Soon after the first land grants were awarded in Upper Canada, the establishment of a military organization became one of the immediate concerns of the Provincial Legislature. Lt. Governor John Graves Simcoe viewed American expansion into the sparsely populated new province of Upper Canada as the major threat to its continued existence and it was the primary reason behind his decision to construct of a road across the province – Dundas St./Governor’s Rd. – to provide easy movement of troops in a time of war.
The first Militia Act of Upper Canada was passed in 1793 on the principle that all men between the ages of 16 and 50 were to be called for military service if the need should arise. This allowed for the creation of a sedentary militia, not a full-time army. It was also required that each company receive training and be inspected at least twice annually. No pay was provided, but a fine of $8 was imposed on officers and $2 on men failing to attend.
A year later, the age limit was raised to 60 and a distribution of arms was made. The first official militia unit was raised in York in 1798, but it appears that there was an earlier organized force in the Head-of-the-Lake area. Captain George Chisholm of the Lincoln Militia, and one of the earliest settlers in East Flamborough Township, received his commission in the Canadian Militia in December 1798.
Simcoe’s departure from Upper Canada saw a decline in the concerns over possible invasion and no further organization took place until 1808, when a second Military Act consolidated previous regulations and provided for compulsory duty: the annual training and muster parade was on June 4, the anniversary of the birthday of King George III.
The majority of the men were farmers who had more important concerns – clearing land, seeding and harvesting crops. But once a year, they reported, formed a “ragged line and answered to their name at the muster.” They then returned home, no better equipped or trained to fight the looming threat from the Americans. When war was declared on June 18, 1812, it was the busiest time of the year for most settlers, so many did their best to avoid service.
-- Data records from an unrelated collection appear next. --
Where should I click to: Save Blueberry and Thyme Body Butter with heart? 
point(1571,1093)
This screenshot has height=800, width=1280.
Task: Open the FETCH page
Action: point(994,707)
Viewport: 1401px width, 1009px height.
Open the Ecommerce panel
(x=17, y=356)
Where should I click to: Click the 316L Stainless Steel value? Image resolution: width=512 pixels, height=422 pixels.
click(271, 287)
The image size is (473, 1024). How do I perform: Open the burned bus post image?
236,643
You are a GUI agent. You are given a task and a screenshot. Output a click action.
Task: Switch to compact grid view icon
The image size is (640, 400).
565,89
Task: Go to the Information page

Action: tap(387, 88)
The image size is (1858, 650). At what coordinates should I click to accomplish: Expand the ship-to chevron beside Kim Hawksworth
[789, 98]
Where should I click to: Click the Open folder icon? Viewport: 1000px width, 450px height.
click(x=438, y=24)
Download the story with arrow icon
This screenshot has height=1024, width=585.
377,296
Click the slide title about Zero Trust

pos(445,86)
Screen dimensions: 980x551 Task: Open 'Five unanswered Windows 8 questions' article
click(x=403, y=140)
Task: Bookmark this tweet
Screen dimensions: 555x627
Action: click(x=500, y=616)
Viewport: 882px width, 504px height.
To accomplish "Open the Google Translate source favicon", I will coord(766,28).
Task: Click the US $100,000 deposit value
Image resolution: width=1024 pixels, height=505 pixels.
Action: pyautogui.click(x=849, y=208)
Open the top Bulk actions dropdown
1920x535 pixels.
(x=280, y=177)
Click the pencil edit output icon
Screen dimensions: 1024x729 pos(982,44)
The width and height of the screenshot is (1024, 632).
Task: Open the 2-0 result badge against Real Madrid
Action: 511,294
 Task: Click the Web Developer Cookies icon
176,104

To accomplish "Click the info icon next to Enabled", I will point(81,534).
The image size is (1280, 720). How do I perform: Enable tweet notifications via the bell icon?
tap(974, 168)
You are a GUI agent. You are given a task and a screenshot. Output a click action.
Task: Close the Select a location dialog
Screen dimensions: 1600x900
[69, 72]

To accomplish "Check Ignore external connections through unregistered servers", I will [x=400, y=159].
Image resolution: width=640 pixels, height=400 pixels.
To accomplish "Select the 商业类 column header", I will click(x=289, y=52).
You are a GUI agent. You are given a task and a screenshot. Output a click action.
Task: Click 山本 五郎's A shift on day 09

Accounts of the war were written almost entirely by British military authorities for their superiors and largely reflect the concerns of the local commanding officers who were unhappy with the level of support or the number of troops at their disposal. While local militias were a boon to the British military authorities, they were also a disappointment as they wanted men who would accept the discipline they felt necessary for the successful management of the war effort, and “as late as 1812, official thinking was that no more than a third of the men were safe to arm!”